**To do:** Restate word for word the entries below, starting with the line with "Task: Click Add" and continuing through the line with "Enable the 白色背景 checkbox". Include both of those lines and no others.

Stored entries:

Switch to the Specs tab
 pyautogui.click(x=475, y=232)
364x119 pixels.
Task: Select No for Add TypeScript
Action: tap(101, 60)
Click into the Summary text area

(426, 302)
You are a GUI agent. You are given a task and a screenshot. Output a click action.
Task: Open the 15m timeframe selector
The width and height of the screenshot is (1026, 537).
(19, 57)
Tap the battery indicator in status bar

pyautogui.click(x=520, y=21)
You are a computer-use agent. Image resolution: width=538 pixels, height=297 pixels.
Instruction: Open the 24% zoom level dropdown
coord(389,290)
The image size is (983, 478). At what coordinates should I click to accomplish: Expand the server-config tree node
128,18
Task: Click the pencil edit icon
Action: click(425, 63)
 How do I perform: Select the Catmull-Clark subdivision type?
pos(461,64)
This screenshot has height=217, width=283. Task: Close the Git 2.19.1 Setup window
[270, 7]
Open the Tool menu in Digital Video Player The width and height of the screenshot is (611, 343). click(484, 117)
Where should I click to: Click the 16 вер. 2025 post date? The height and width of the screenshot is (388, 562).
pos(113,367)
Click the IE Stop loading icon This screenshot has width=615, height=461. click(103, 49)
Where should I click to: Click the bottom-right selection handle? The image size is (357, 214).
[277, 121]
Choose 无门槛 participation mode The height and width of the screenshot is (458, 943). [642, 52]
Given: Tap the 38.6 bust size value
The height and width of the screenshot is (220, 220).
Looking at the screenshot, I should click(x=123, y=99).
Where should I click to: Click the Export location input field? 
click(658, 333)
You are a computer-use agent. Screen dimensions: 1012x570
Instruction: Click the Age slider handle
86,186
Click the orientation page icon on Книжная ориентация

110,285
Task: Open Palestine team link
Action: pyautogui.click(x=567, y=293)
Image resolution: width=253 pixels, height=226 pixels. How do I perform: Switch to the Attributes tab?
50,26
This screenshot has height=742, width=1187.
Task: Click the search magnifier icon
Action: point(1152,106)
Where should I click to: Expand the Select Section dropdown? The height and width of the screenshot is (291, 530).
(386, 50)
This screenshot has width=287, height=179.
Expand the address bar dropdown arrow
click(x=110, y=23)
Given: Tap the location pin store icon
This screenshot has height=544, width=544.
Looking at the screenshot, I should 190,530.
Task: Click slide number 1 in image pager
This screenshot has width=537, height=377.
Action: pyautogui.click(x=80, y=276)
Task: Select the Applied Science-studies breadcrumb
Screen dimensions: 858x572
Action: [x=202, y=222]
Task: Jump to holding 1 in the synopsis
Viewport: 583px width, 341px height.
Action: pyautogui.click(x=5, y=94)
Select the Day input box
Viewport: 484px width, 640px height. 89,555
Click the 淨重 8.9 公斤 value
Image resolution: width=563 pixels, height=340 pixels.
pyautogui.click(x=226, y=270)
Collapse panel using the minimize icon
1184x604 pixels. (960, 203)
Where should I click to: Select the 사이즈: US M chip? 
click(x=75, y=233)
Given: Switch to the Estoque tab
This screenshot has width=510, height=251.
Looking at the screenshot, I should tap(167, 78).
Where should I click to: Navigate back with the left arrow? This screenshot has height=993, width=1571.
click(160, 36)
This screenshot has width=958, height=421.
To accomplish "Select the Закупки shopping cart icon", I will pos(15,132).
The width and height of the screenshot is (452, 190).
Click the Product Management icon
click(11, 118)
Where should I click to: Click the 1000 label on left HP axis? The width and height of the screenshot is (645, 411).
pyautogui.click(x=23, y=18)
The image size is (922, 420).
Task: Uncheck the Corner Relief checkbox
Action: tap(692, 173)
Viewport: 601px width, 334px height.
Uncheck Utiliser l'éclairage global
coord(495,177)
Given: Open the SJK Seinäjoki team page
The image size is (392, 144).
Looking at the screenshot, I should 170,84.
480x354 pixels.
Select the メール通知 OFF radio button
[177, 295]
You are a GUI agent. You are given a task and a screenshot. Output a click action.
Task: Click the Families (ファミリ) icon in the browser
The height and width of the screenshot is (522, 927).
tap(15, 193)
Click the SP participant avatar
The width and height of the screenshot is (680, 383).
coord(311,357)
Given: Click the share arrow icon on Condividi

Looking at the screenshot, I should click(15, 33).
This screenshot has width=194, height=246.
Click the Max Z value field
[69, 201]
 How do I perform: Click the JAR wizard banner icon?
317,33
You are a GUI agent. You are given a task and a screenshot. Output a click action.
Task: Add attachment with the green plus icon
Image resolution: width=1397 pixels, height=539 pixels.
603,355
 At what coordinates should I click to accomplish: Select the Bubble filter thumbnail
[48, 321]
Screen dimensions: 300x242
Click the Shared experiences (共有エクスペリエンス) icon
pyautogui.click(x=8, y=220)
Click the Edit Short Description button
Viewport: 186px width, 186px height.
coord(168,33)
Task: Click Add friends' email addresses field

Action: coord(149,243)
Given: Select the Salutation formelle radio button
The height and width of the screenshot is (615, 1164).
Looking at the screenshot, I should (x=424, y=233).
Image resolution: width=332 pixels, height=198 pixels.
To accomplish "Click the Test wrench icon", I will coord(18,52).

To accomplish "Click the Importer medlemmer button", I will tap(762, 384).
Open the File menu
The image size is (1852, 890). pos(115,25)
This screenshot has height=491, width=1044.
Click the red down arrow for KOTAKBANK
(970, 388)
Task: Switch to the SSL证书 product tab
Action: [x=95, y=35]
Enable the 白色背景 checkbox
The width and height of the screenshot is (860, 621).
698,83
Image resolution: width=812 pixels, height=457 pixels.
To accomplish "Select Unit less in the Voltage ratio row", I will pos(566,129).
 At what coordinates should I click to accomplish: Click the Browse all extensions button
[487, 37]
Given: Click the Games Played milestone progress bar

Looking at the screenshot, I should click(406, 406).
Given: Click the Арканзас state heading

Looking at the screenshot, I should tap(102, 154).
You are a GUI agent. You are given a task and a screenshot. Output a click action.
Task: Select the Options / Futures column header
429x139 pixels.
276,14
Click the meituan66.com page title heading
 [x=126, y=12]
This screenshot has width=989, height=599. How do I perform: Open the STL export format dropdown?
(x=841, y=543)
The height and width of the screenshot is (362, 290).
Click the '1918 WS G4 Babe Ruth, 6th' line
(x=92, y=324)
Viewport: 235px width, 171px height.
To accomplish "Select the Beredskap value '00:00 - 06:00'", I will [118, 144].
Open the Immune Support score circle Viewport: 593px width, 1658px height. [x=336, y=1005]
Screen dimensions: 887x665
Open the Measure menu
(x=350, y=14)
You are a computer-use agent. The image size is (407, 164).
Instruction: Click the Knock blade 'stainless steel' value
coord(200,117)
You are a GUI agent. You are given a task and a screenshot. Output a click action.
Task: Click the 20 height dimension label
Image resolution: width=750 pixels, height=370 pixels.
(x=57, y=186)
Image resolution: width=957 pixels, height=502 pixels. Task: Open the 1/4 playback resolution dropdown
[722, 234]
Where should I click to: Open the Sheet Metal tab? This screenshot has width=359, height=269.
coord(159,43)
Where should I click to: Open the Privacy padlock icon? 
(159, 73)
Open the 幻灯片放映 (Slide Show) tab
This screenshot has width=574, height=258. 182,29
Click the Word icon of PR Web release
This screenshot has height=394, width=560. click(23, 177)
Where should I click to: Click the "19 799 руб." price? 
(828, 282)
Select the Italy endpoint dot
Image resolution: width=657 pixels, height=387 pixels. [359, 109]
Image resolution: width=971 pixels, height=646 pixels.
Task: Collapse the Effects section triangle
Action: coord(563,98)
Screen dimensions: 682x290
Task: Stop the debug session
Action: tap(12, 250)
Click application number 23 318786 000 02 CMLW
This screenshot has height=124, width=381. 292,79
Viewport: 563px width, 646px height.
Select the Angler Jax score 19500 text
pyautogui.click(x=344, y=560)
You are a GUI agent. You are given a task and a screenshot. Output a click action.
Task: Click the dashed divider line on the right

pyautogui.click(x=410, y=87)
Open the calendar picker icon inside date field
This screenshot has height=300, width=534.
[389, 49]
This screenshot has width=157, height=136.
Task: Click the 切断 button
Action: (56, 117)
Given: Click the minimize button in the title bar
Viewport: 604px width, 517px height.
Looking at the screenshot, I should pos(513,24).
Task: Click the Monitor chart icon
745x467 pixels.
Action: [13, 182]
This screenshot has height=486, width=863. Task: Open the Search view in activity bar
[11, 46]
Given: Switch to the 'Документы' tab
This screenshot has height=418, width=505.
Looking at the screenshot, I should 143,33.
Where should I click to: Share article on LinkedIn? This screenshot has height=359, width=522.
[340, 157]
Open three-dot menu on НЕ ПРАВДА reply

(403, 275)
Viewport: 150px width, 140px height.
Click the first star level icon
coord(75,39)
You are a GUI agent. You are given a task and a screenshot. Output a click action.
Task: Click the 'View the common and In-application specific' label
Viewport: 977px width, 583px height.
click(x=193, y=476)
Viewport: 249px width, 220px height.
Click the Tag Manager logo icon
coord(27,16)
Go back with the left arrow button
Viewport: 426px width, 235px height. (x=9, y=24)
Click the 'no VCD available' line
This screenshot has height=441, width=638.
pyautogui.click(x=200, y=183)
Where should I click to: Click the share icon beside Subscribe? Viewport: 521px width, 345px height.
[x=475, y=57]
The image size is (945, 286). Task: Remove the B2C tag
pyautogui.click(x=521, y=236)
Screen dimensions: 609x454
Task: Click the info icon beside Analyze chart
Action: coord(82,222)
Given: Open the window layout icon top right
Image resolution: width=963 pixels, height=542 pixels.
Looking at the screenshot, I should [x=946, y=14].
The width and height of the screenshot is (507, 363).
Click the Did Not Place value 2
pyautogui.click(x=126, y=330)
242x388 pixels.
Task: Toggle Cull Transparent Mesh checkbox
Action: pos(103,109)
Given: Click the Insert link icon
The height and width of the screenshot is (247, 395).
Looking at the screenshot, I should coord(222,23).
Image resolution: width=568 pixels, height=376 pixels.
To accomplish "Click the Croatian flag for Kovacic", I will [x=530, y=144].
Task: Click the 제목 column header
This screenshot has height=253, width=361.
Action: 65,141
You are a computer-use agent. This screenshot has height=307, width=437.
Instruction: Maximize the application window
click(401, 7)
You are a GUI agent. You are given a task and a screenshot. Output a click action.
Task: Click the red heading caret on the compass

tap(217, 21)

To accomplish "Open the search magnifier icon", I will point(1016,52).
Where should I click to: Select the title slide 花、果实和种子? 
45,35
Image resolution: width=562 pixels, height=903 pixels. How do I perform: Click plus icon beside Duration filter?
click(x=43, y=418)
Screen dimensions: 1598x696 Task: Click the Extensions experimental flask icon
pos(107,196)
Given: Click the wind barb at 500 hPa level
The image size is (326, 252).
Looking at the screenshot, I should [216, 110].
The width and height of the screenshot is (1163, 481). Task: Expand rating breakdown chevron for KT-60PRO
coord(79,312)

**Response for this exercise:**
Task: Click Add friends' email addresses field

Action: coord(149,243)
Given: Select the Salutation formelle radio button
The height and width of the screenshot is (615, 1164).
Looking at the screenshot, I should (x=424, y=233).
Image resolution: width=332 pixels, height=198 pixels.
To accomplish "Click the Test wrench icon", I will coord(18,52).

To accomplish "Click the Importer medlemmer button", I will tap(762, 384).
Open the File menu
The image size is (1852, 890). pos(115,25)
This screenshot has height=491, width=1044.
Click the red down arrow for KOTAKBANK
(970, 388)
Task: Switch to the SSL证书 product tab
Action: [x=95, y=35]
Enable the 白色背景 checkbox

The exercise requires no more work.